TASK:
Return the data verbatim, starting with the line containing "Task: Remove the" and continuing through the end of the data. Leave the pictures out of your answer.

————————

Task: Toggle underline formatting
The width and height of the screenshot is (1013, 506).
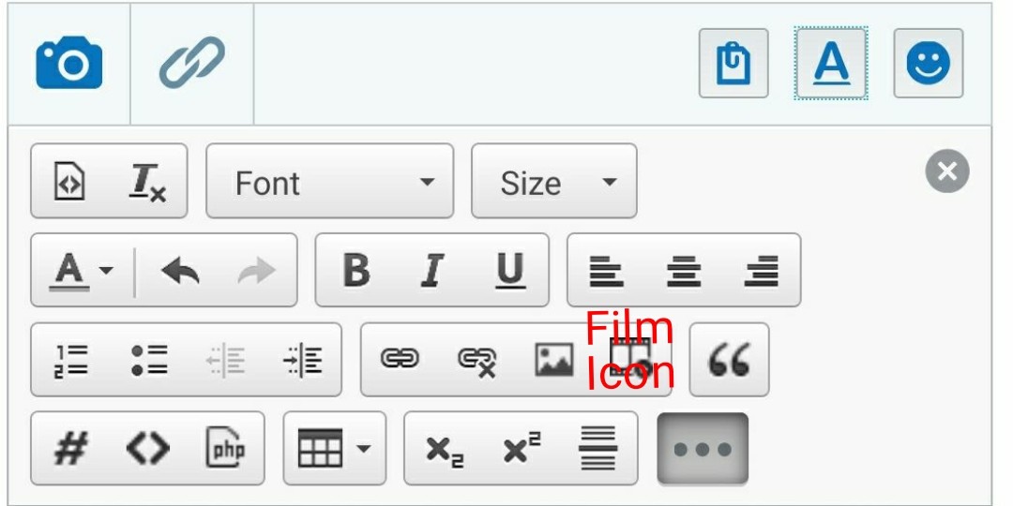Action: click(509, 271)
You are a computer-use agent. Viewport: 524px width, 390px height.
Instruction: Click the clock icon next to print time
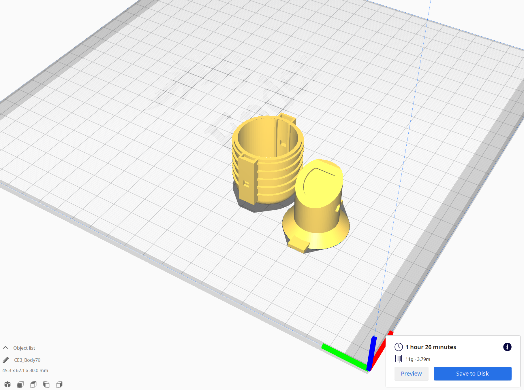(x=399, y=347)
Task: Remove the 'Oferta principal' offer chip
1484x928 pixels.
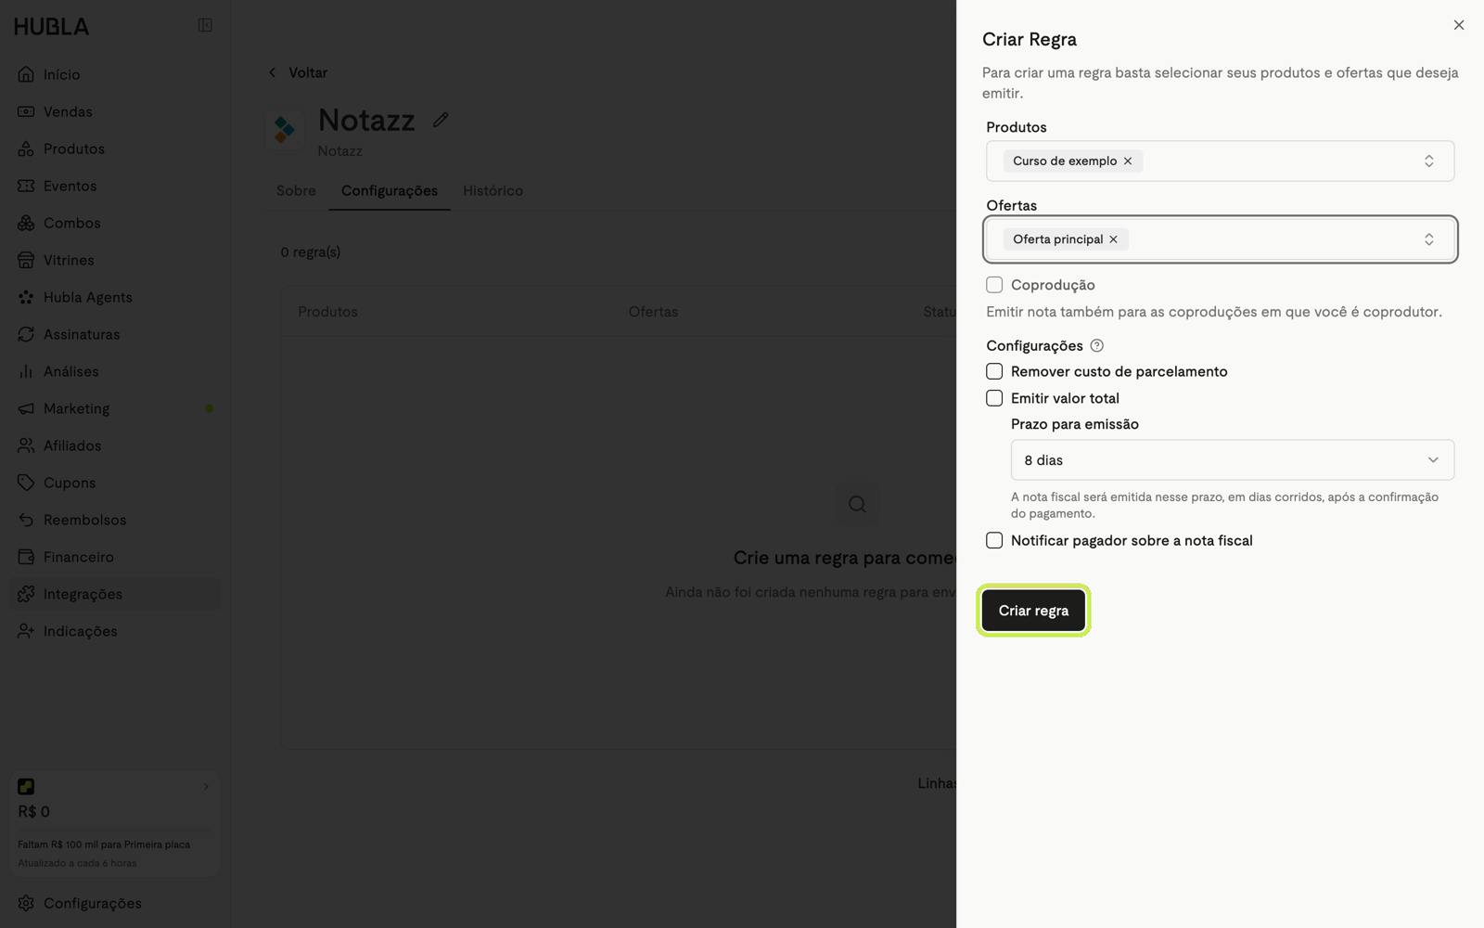Action: [x=1113, y=239]
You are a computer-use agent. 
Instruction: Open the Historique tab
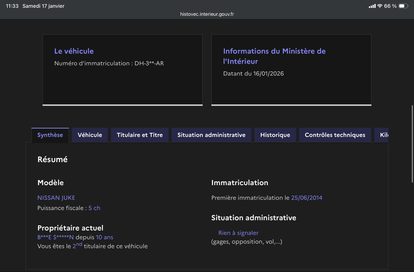pos(275,135)
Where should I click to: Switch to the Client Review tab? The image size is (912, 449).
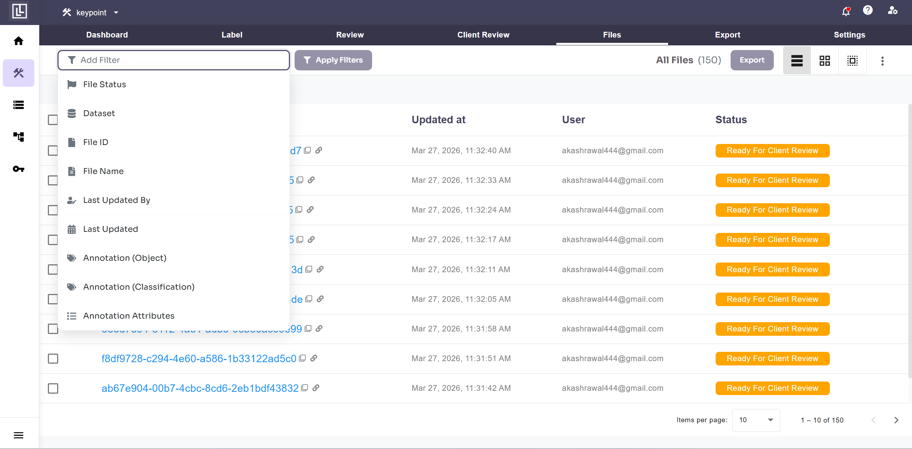483,35
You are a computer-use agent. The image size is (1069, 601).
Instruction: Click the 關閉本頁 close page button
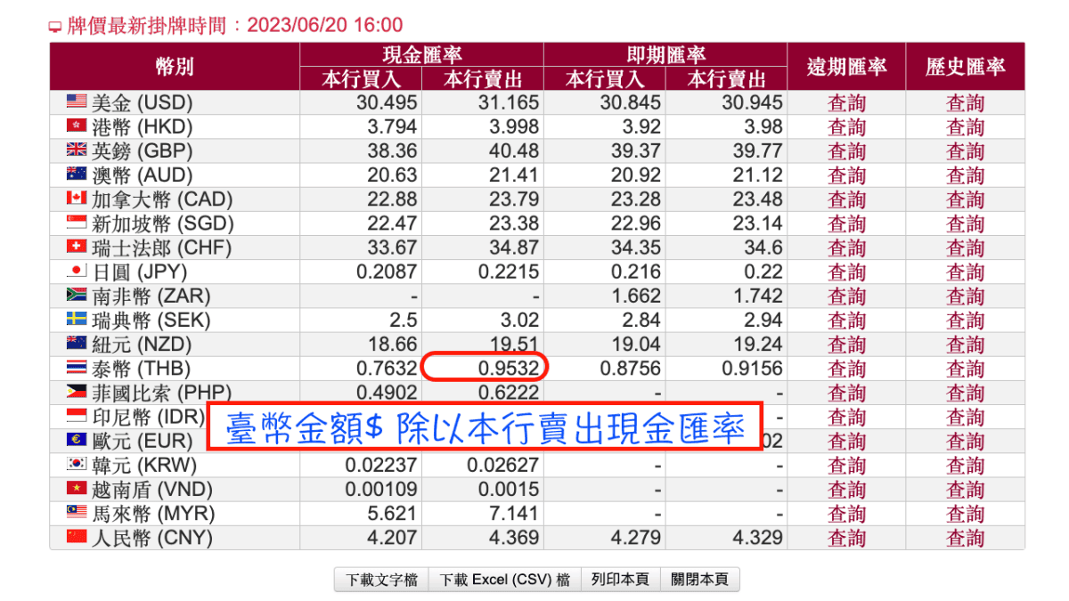700,579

————————

SOLUTION TO THIS EXERCISE:
Task: Remove the 'Oferta principal' offer chip
1484x928 pixels.
Action: [x=1113, y=239]
You are a computer-use agent. 
Instruction: Open the Historique tab
pos(275,135)
Where should I click to: Switch to the Client Review tab? The image size is (912, 449).
483,35
You are a computer-use agent. The image size is (1069, 601).
Instruction: Click the 關閉本頁 close page button
700,579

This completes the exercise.